Work required:
All of the records below are to be given again word for word, with the pictures removed.

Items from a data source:
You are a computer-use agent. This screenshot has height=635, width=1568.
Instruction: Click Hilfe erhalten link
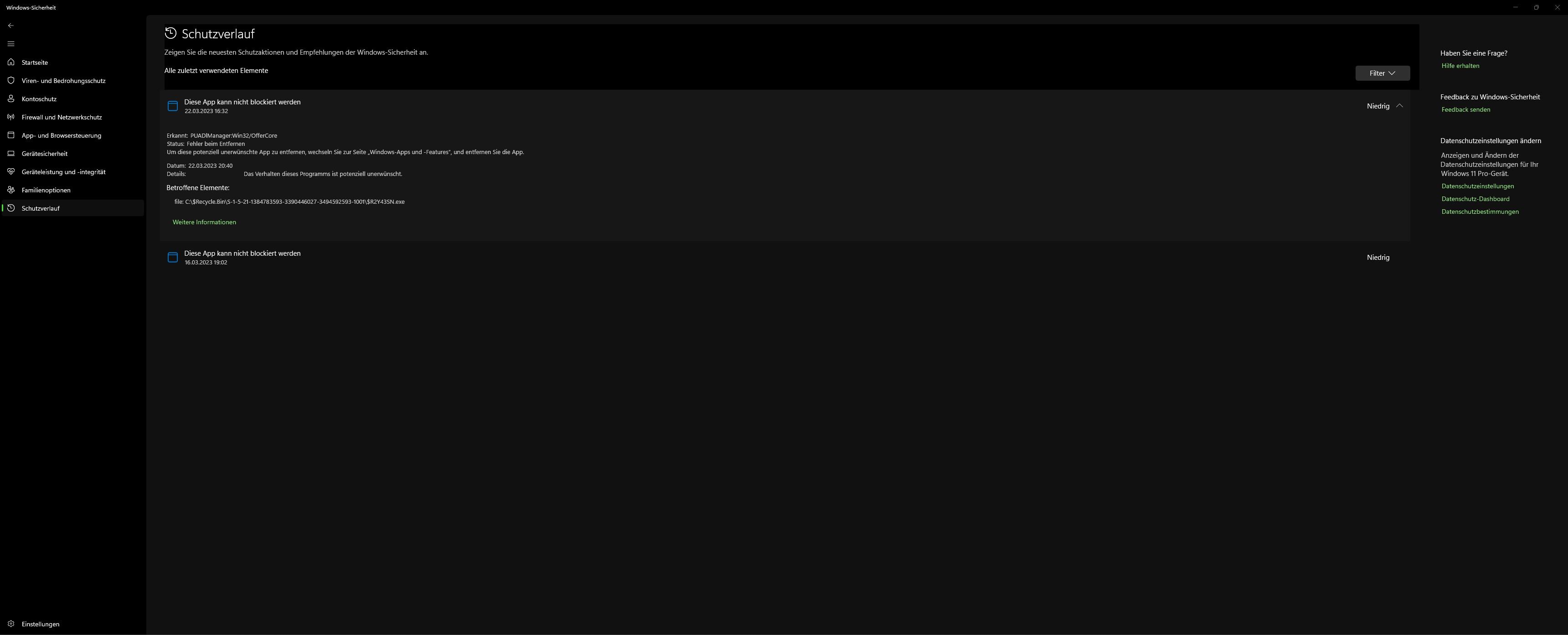(x=1460, y=66)
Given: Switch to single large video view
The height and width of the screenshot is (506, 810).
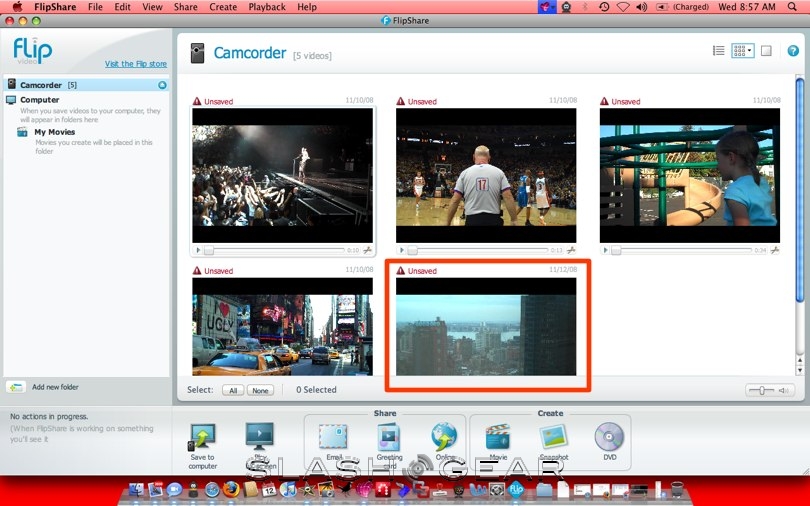Looking at the screenshot, I should [766, 51].
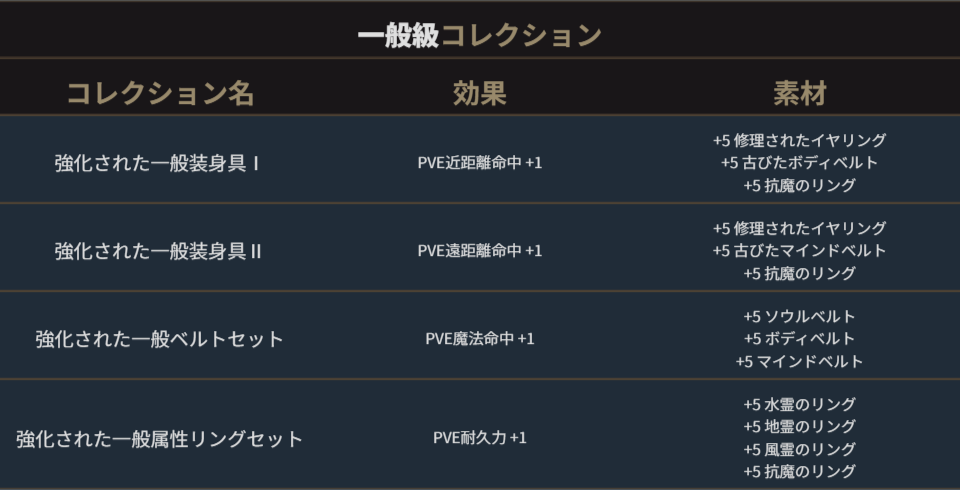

Exercise output:
You are a computer-use agent. This screenshot has height=635, width=1568.
Instruction: Click Hilfe erhalten link
(x=1460, y=66)
Given: Switch to single large video view
The height and width of the screenshot is (506, 810).
Looking at the screenshot, I should [766, 51].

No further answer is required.